Arnold Bernard Scheibel, M.D. (1923–2017)
Born in New York on January 18, 1923, Arne was an only child, although his cousin, Milton, was raised by Arne's parents, and came to be like a brother. Arne had a complex, evolving relationship with his father, a self‐made, rather anxious man who worked tirelessly in industry, advertising, and a home‐owned business to guide his family through the Great Depression. Arne was deeply influenced by his father's personal courage, and grew with age to appreciate his high standards and expectations. He credits his father for his artistic ability, which proved to be of tremendous value as Arne, like Ramón y Cajal before him, spent many hours drawing detailed recreations of neuropil (see Figure 1). We in the neuroscience community are fortunate that his childhood dream of becoming a great baseball pitcher was never realized. Arne's relationship with his mother was quite different, as he always felt very close to her. He viewed her as a strong, intelligent woman whose self‐sacrificing nature provided the glue that held the family together during tumultuous times. Although she was not able to complete her formal education, she was an accomplished pianist and a voracious reader. Both parents emphasized the importance of education, which led Arne down a life‐long academic path. This path came full circle in 2016 when, to honor his parents, he established two endowed chairs, one for his mother (the Ethel Scheibel Endowed Chair in Neuroscience in the Department of Neurobiology at the David Geffen School of Medicine) and one for his father (the William Scheibel Endowed Chair in Neuroscience at UCLA's Brain Research Institute). A third endowed chair was funded in 2017 by two former students, now husband and wife (neuroscientist Ronald P. Hammer and neuropsychiatrist Sandra Jacobson), to jointly honor Dr. Scheibel and his spouse, Dr. Marian Diamond (the Marian C. Diamond and Arnold B. Scheibel Chair in Neuroscience at UC Berkeley).

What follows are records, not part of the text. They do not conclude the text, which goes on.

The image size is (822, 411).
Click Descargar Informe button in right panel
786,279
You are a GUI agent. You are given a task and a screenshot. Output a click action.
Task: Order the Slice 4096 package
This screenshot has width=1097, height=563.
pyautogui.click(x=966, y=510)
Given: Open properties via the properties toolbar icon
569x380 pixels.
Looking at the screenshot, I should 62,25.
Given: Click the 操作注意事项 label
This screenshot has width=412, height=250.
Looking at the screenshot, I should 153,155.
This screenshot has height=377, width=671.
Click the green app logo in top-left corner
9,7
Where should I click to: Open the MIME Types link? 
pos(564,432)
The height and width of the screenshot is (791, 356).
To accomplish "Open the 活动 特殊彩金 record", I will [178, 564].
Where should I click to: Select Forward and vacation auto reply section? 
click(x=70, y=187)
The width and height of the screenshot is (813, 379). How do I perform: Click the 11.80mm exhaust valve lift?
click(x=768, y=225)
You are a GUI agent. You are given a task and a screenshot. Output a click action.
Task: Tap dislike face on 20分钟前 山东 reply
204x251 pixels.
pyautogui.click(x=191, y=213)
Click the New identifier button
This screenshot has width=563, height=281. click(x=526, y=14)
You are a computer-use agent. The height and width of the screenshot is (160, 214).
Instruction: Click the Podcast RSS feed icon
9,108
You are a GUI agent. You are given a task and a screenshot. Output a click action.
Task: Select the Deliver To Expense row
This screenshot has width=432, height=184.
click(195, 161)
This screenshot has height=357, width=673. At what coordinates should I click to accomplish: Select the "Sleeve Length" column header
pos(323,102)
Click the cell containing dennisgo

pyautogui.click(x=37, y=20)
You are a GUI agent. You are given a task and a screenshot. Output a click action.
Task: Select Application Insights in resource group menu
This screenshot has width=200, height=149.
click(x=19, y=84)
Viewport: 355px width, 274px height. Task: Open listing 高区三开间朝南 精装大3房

Although he spent most of his adult life in California, he noted that, emotionally, he remained a New Yorker. In 1944, he graduated from Columbia College with a liberal‐arts major. This broad intellectual background resulted in a life‐long Renaissance‐like interest in and impressive knowledge about variety of topics beyond neuroscience, including art, literature, aviation, language, music, and history. Under the practical pressures of World War II, he decided to pursue an M.D. at Columbia University College of Physicians and Surgeons. Although initially not impressed with the state of neurology and neurosurgery at the time, interactions with psychoanalytically trained psychiatrists opened the door for his life‐long interest in the neural substrates. It was during his 2 years of psychiatric training at Brooke General Hospital in San Antonio that he met his first wife, Mila (Madge), which was the beginning of a very rich, decades‐long research partnership.